Work item — Output everything in the data exactly, leaving the pictures out.
====== Source material
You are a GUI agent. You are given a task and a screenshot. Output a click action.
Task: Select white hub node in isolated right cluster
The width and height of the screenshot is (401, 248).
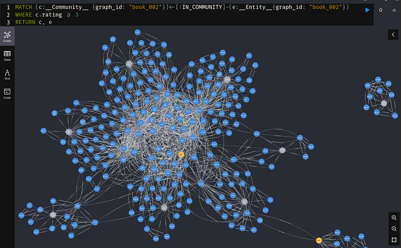[384, 103]
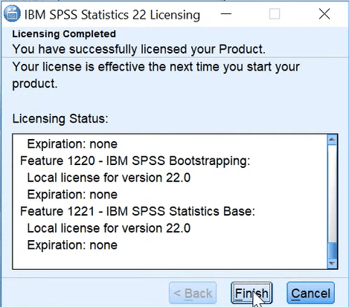This screenshot has width=349, height=307.
Task: Click the 'Licensing Status:' label
Action: tap(60, 119)
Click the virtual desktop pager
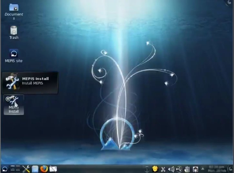This screenshot has height=173, width=234. [15, 169]
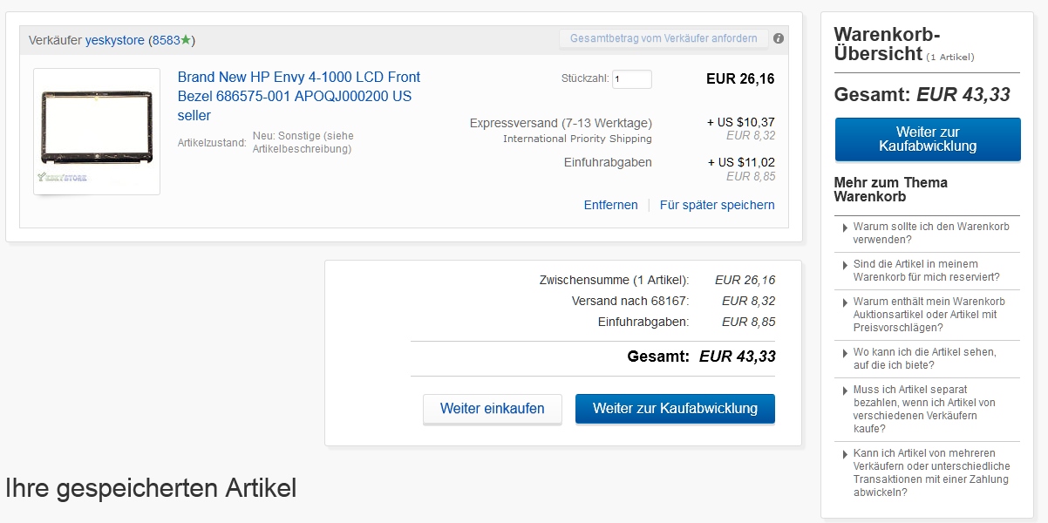Image resolution: width=1048 pixels, height=523 pixels.
Task: Click 'Weiter zur Kaufabwicklung' in the Warenkorb-Übersicht
Action: tap(927, 139)
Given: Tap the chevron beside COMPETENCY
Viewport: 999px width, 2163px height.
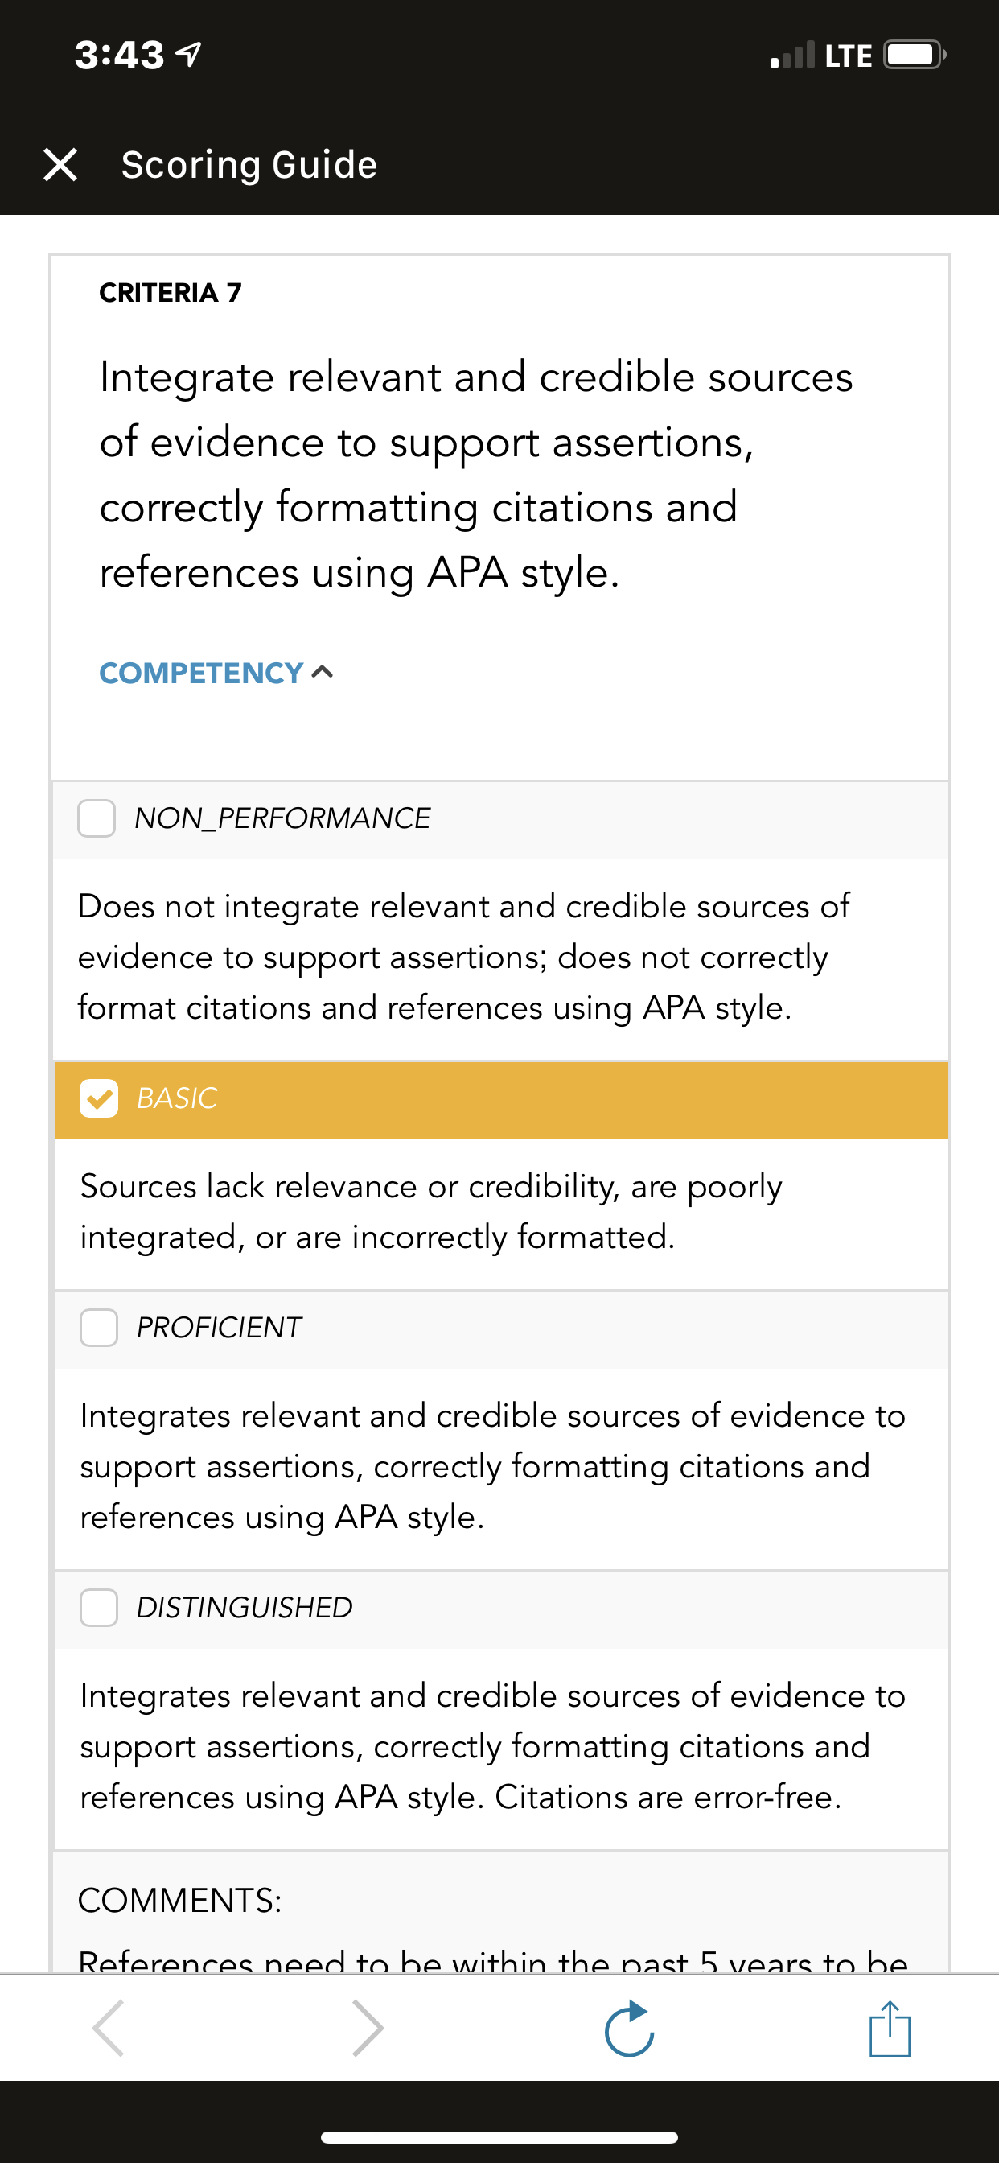Looking at the screenshot, I should (x=322, y=672).
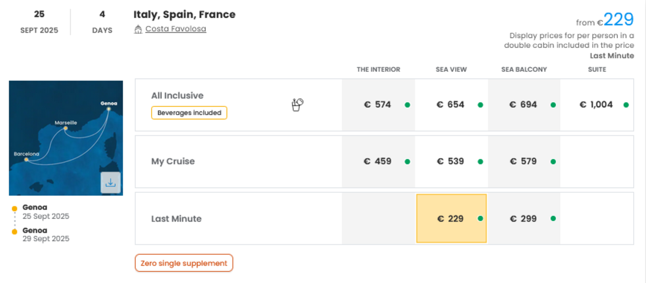The width and height of the screenshot is (646, 283).
Task: Click the Barcelona port marker on map
Action: pyautogui.click(x=26, y=160)
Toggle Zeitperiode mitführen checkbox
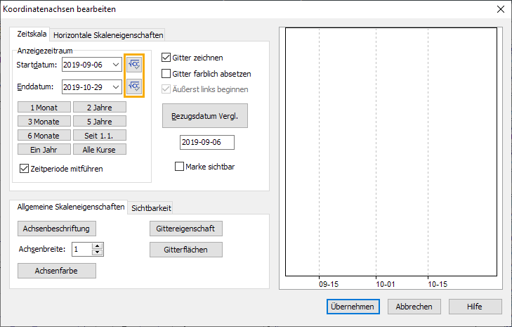 point(25,168)
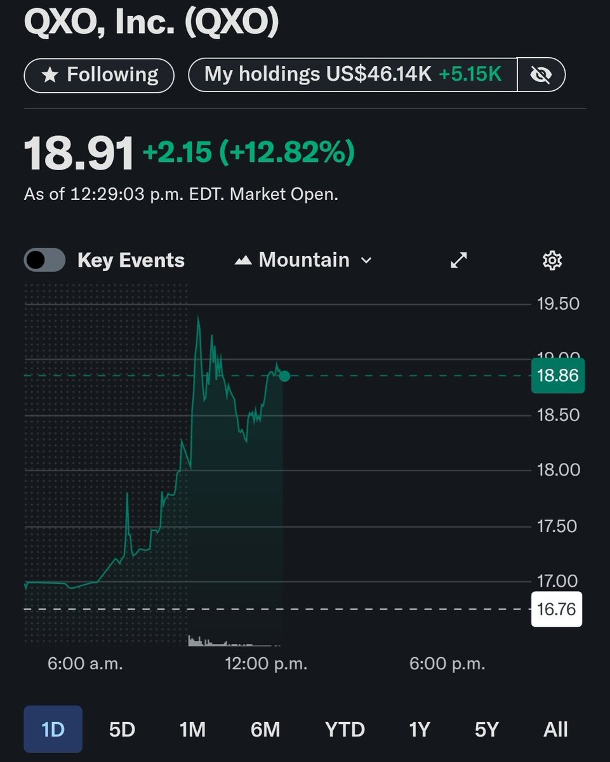This screenshot has height=762, width=610.
Task: Expand the chart type chevron
Action: tap(367, 260)
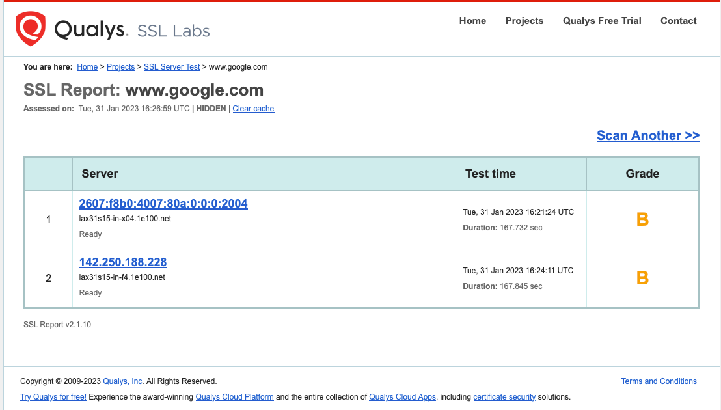Image resolution: width=721 pixels, height=410 pixels.
Task: Follow the Home breadcrumb link
Action: (87, 67)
============
Response area —
You are a GUI agent. You are given a task and a screenshot. Output a click action.
Task: Select white hub node in isolated right cluster
The width and height of the screenshot is (401, 248).
[384, 103]
This screenshot has width=349, height=307.
Task: Click the 'Licensing Status:' label
Action: tap(60, 119)
Click the virtual desktop pager
This screenshot has height=173, width=234. [15, 169]
Image resolution: width=1048 pixels, height=523 pixels.
Task: Click 'Weiter zur Kaufabwicklung' in the Warenkorb-Übersicht
Action: tap(927, 139)
Given: Tap the chevron beside COMPETENCY
Viewport: 999px width, 2163px height.
Looking at the screenshot, I should (x=322, y=672).
The width and height of the screenshot is (646, 283).
Task: Click the Barcelona port marker on map
Action: pyautogui.click(x=26, y=160)
Toggle Zeitperiode mitführen checkbox
 point(25,168)
This screenshot has height=762, width=610.
Task: Expand the chart type chevron
Action: tap(367, 260)
Image resolution: width=721 pixels, height=410 pixels.
Task: Follow the Home breadcrumb link
Action: (87, 67)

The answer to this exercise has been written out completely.